**Passage given**
[jira] [Updated] (DRILL-4203) Parquet File : Date is stored wrongly

Vitalii Diravka (JIRA) Tue, 18 Oct 2016 04:04:02 -0700

     [ 
https://issues.apache.org/jira/browse/DRILL-4203?page=com.atlassian.jira.plugin.system.issuetabpanels:all-tabpanel
 ]


Vitalii Diravka updated DRILL-4203:
-----------------------------------
    Description: 
Hello,

I have some problems when i try to read parquet files produce by drill with  
Spark,  all dates are corrupted.

I think the problem come from drill :)

{code}
cat /tmp/date_parquet.csv 
Epoch,1970-01-01
{code}

{code}
0: jdbc:drill:zk=local> select columns[0] as name, cast(columns[1] as date) as 
epoch_date from dfs.tmp.`date_parquet.csv`;
+--------+-------------+
|  name  | epoch_date  |
+--------+-------------+
| Epoch  | 1970-01-01  |
+--------+-------------+
{code}

{code}
0: jdbc:drill:zk=local> create table dfs.tmp.`buggy_parquet`as select 
columns[0] as name, cast(columns[1] as date) as epoch_date from 
dfs.tmp.`date_parquet.csv`;
+-----------+----------------------------+
| Fragment  | Number of records written  |
+-----------+----------------------------+
| 0_0       | 1                          |
+-----------+----------------------------+
{code}

When I read the file with parquet tools, i found  
{code}
java -jar parquet-tools-1.8.1.jar head /tmp/buggy_parquet/
name = Epoch
epoch_date = 4881176
{code}

According to 
[https://github.com/Parquet/parquet-format/blob/master/LogicalTypes.md#date], 
epoch_date should be equals to 0.

Meta : 
{code}
java -jar parquet-tools-1.8.1.jar meta /tmp/buggy_parquet/
file:        file:/tmp/buggy_parquet/0_0_0.parquet 
creator:     parquet-mr version 1.8.1-drill-r0 (build 
6b605a4ea05b66e1a6bf843353abcb4834a4ced8)

**Raw data**
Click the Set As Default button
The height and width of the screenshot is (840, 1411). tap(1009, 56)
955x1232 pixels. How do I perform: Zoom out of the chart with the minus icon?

**Written tasks**
A. Copy the Parquet date report word for word from "When I read" to "equals to 0.".
B. Answer these questions using the Parquet date report:
(i) What value does parquet tools show for epoch_date?
(ii) Which version of the parquet-tools jar is run?
(iii) With what program does the reporter read the Drill-produced files when the dates come out corrupted?
C. In the Parquet date report, why does the reporter say the stored epoch_date should equal 0?
Work only from the Parquet date report, not from the lines.

**Answer set**
A.
When I read the file with parquet tools, i found  
{code}
java -jar parquet-tools-1.8.1.jar head /tmp/buggy_parquet/
name = Epoch
epoch_date = 4881176
{code}

According to 
[https://github.com/Parquet/parquet-format/blob/master/LogicalTypes.md#date], 
epoch_date should be equals to 0.

B.
(i) 4881176
(ii) 1.8.1 (parquet-tools-1.8.1.jar)
(iii) Spark

C. The reporter bases this on the Parquet format's LogicalTypes documentation for the date type. By that document, the date 1970-01-01 written to the table should be stored as 0. Parquet tools instead shows 4881176.